Avec quelques jours d’avance sur l’année dernière, la Pelagia noctiluca est arrivée sur les côtes italiennes, venant d’Espagne par la Corse : au rythme lent des courants, les méduses traversent la Méditerranée avant de s’échouer sur les plages, faute d’être dévorées en cours de route par les baleines et autres médusophages que sont les thons, poissons lune et tortues.
Précédée par des titres ravageurs dans la presse locale, la petite méduse rose piquante, qui est au Hot Ketchup ce que la méduse bleu-porcelaine est au Ketchup de base, provoque un phénomène spectaculaire : des masses de baigneurs transpirant après être sortis en courant hors de l’eau, mouillés à peine jusqu’aux chevilles, les plus courageux armés d’une épuisette ou d’une pelle pour déconfire l’ennemi.
Honnêtement, le plaisir esthétique que l’on peut avoir à regarder ces méduses nager dans l’eau est singulièrement gâché par le désagrément urticant et parfois violent que l’on éprouve en croisant un de leurs filaments invisibles, et d’autant plus effrayants qu'on ne les voit pas.

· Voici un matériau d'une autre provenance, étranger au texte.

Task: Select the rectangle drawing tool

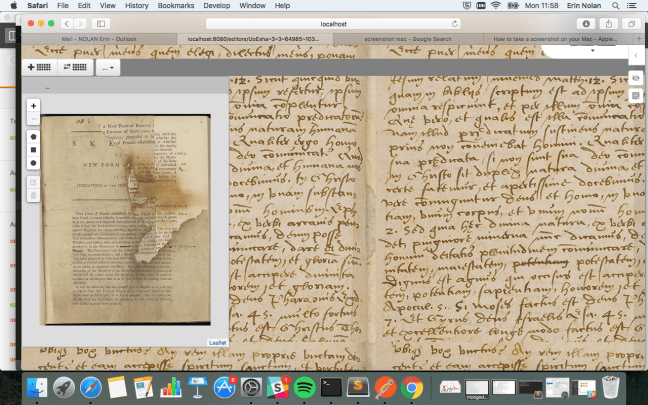Action: (x=34, y=149)
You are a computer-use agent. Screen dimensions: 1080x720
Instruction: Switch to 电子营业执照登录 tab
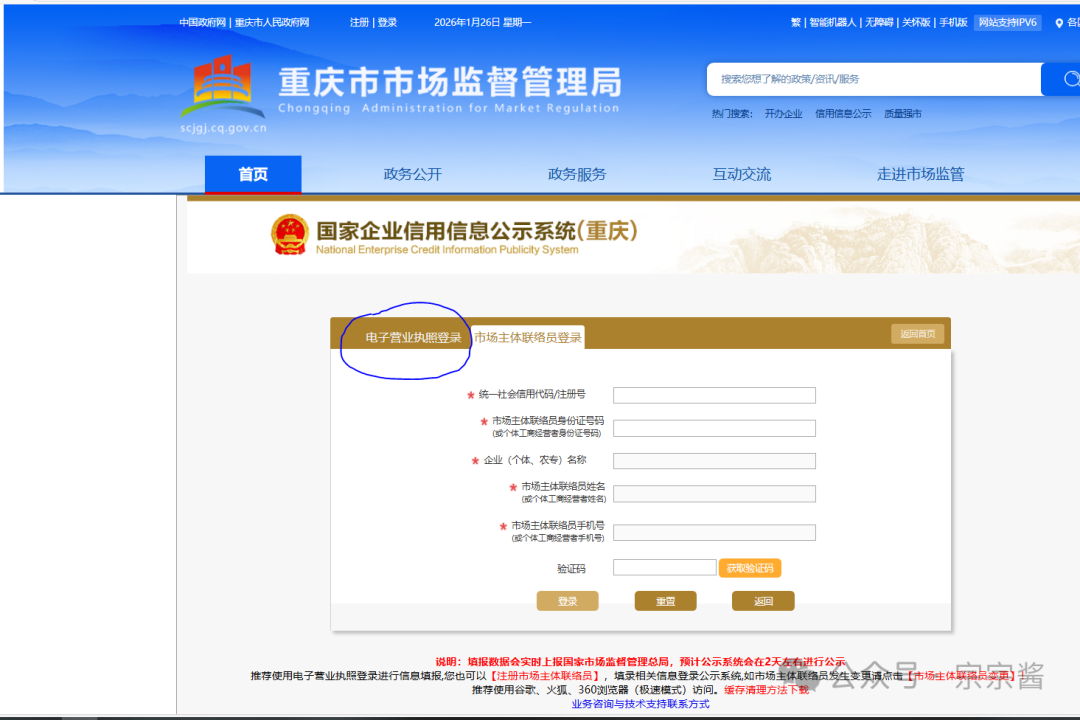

Ni animal ni végétal, mais un peu des deux, la méduse se contente de se laisser porter par le courant et peut disparaître du jour au lendemain, si le courant a tourné et les ramène au large. Les pauvres petites têtes roses n’en savent rien elles-mêmes, se déplaçant en bandes inorganisées, et leur destin est le plus souvent de finir en petit tas mou sur le bord de la plage, par paquet de vingt ou cent selon l’habileté des jeunes chasseurs.
Il suffit d’un bon regard pour les distinguer sous la surface, d’un bâton et d’un gros caillou pour les coincer sans se faire piquer – on n’a pas toujours une épuisette sous la main – et la bête est neutralisée, sortie de l’eau toute pendouillante et jetée sur le sable sec.
Là, tristement, la gracieuse silhouette qui flotte entre deux eaux comme une fleur perd peu à peu les 98% d’eau qui forment sa structure et, en se desséchant, dégage une odeur progressivement pestilentielle. Il faudra un jour penser à protéger aussi cette espèce, au lieu d’en remplir les poubelles avec des cris d’effroi.